Putin’s government has attempted to blame the West, specifically the United States, for “interference.” What role do opinions of the West play in the protests? Can the United States help the protesters?

The United States and the West played no part at all in the protests. This is a matter between the Russian people and a regime that many believe is no longer serving their interests. I do think many protesters are heartened by Western expressions of moral support for peaceful, democratic change, and human rights.

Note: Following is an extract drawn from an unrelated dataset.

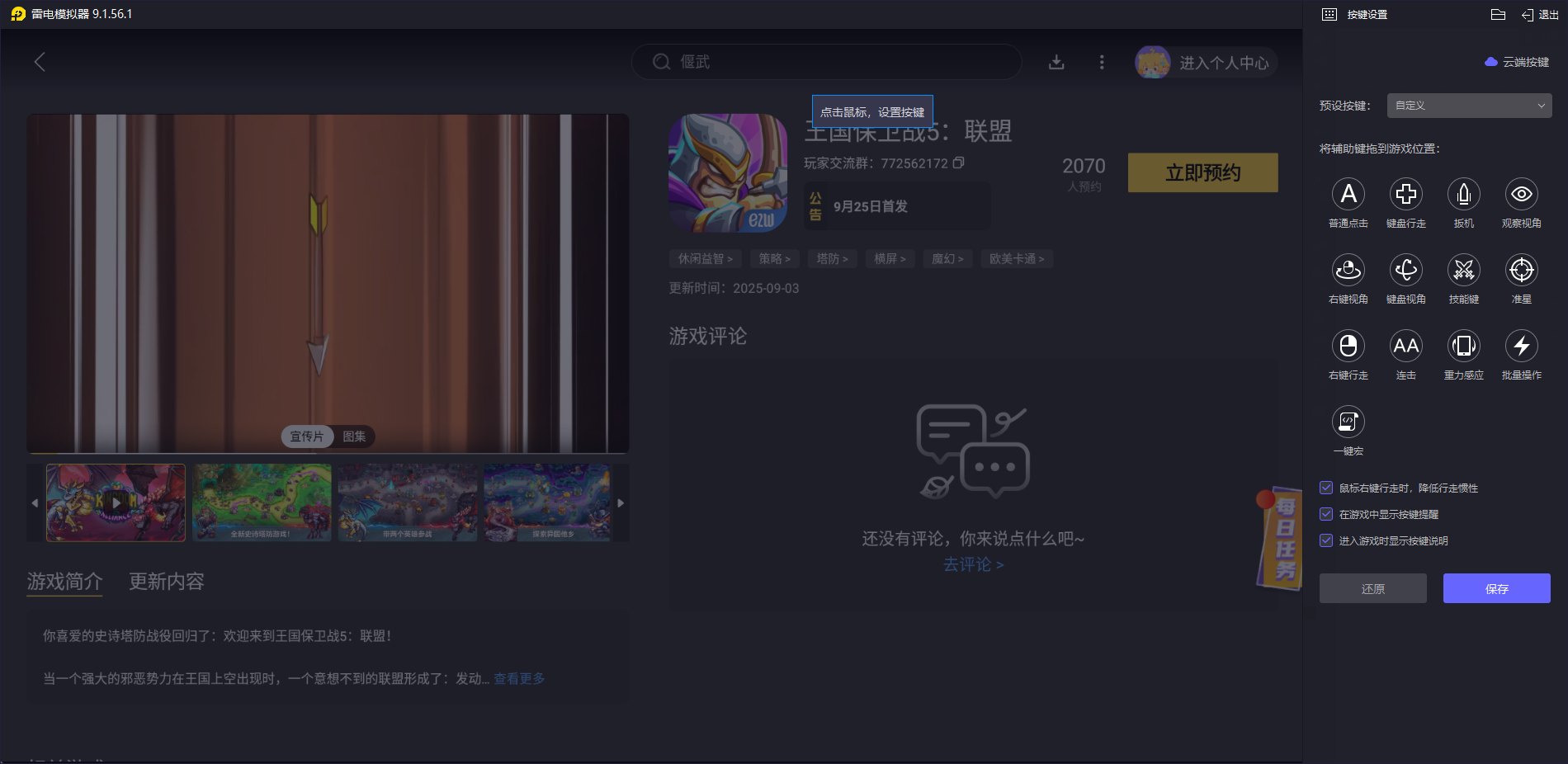Select the 连击 auto-tap tool

coord(1406,347)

Despite good intentions in the 1990s, the United States learned to its dismay that it is next to impossible to fine tune Russian domestic developments. Nevertheless, the United States today has potentially powerful instruments of soft power available to engage the Russian people more effectively as they make choices about their future. U.S. diplomats at the embassy in Moscow and at the consulates in Yekaterinburg and Vladivostok work hard at public outreach. Their efforts should be supported and upgraded them to make them more effective, as Washington pushes back firmly against Russian bad behavior.